* [RECORDS FOR PROCESSING]:
------------

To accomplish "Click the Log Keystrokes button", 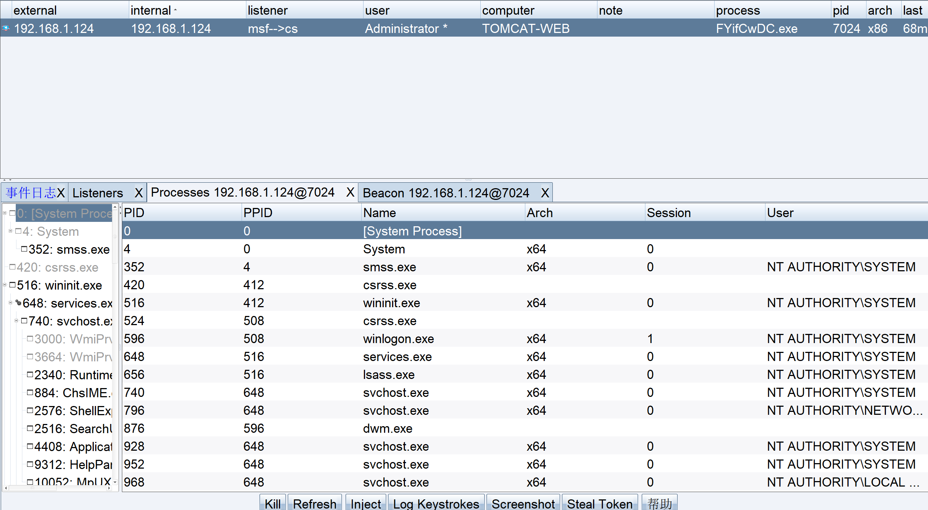I will 436,503.
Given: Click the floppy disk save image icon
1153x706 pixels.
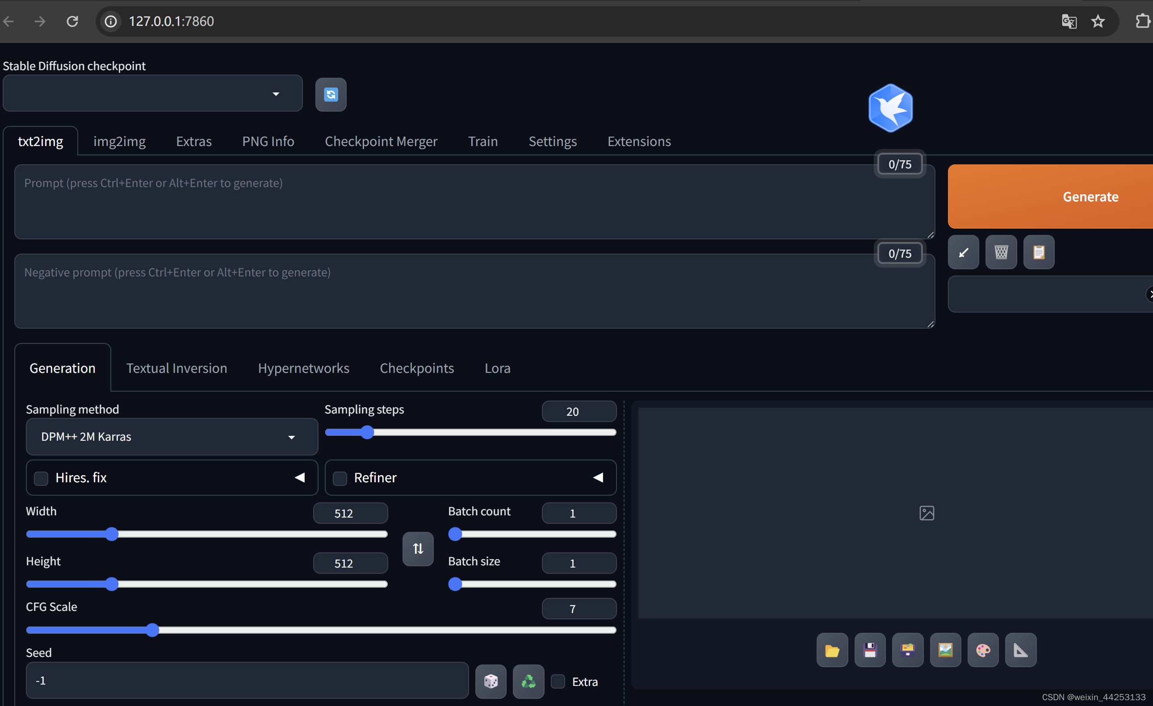Looking at the screenshot, I should pos(869,650).

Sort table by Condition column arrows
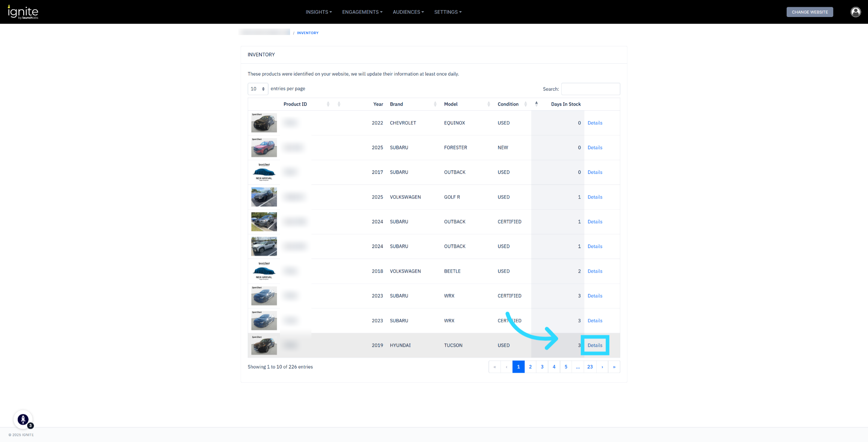pos(526,104)
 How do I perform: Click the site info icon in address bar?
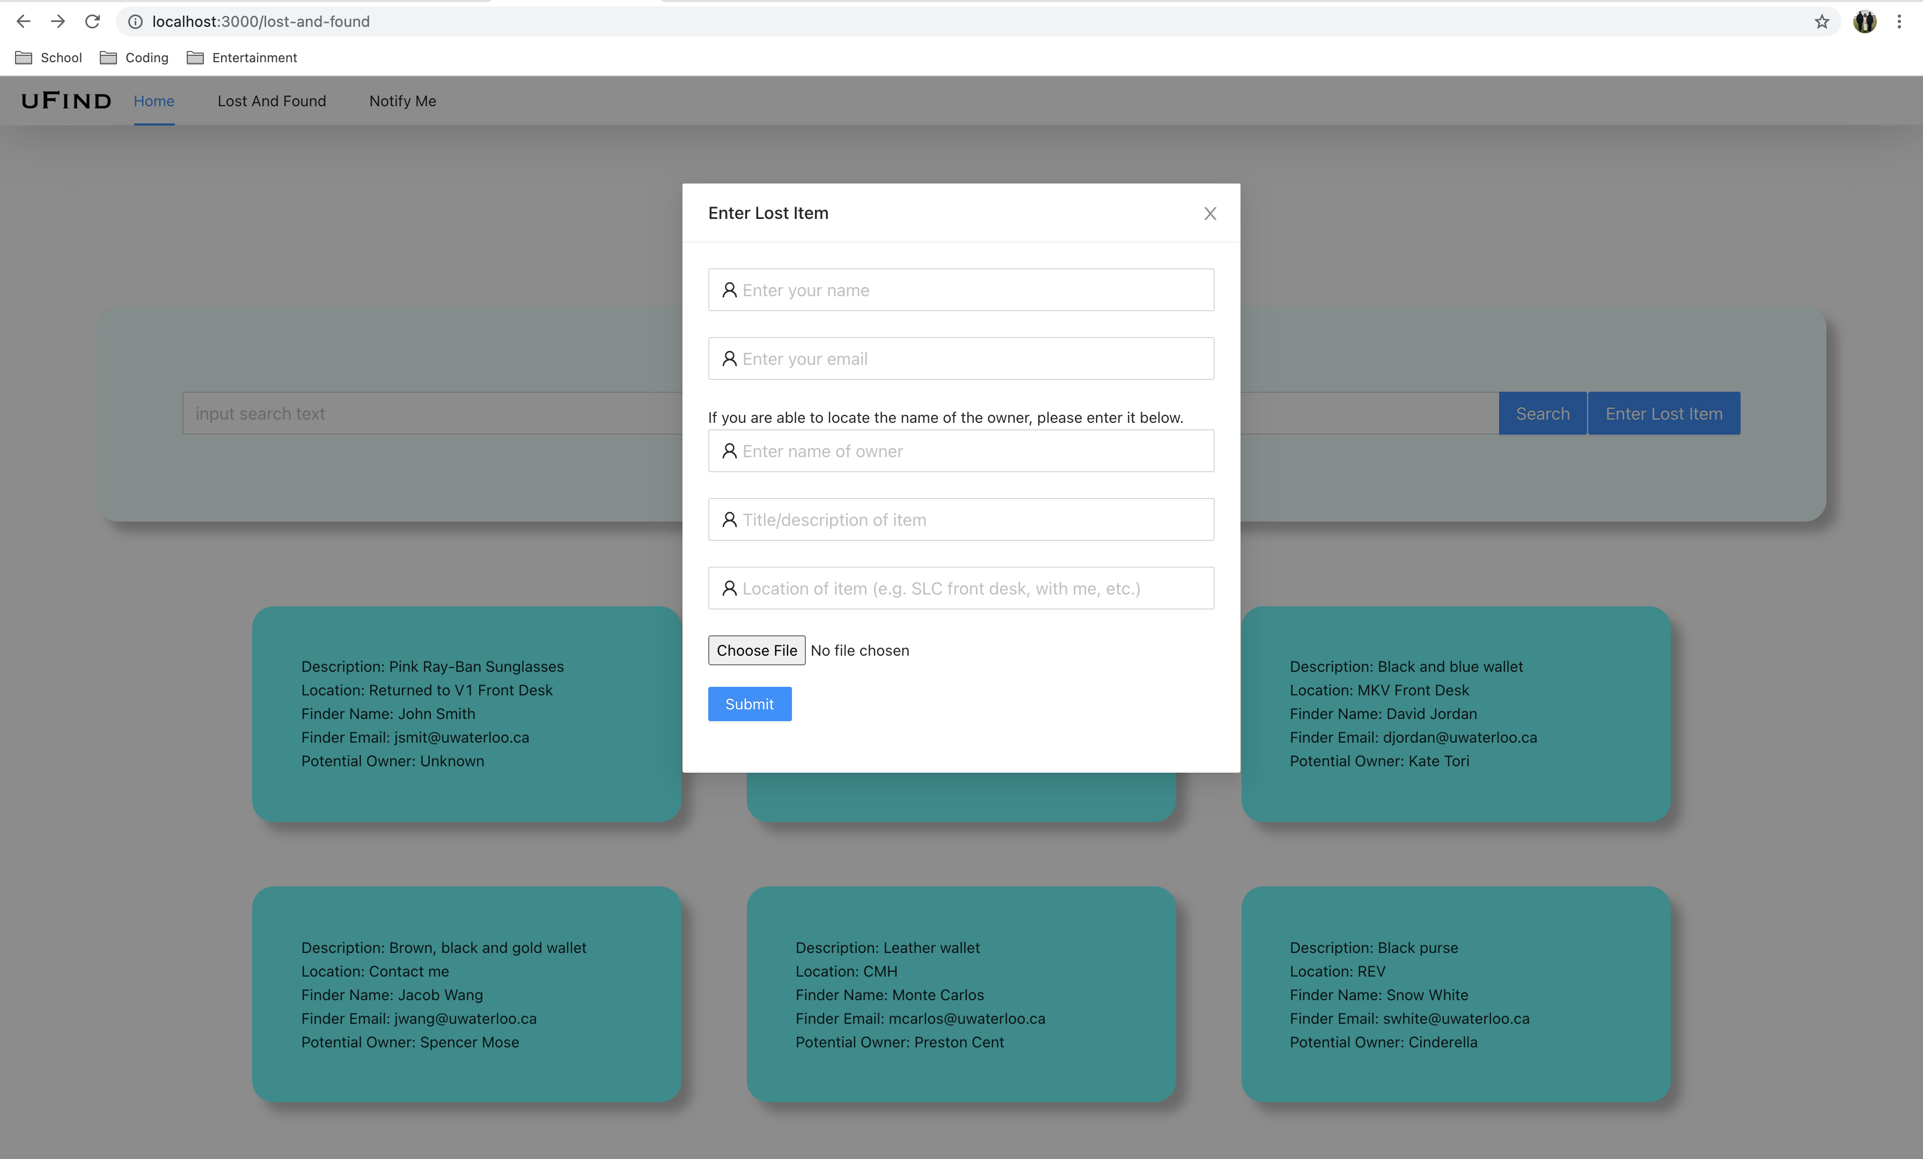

------------

* [WHAT TO PRODUCE]: From the records above, copy each line that contains the word "icon".

* [OUTPUT FOR THIS TASK]:
Given: Click the floppy disk save image icon
 How do I perform: Click the site info icon in address bar?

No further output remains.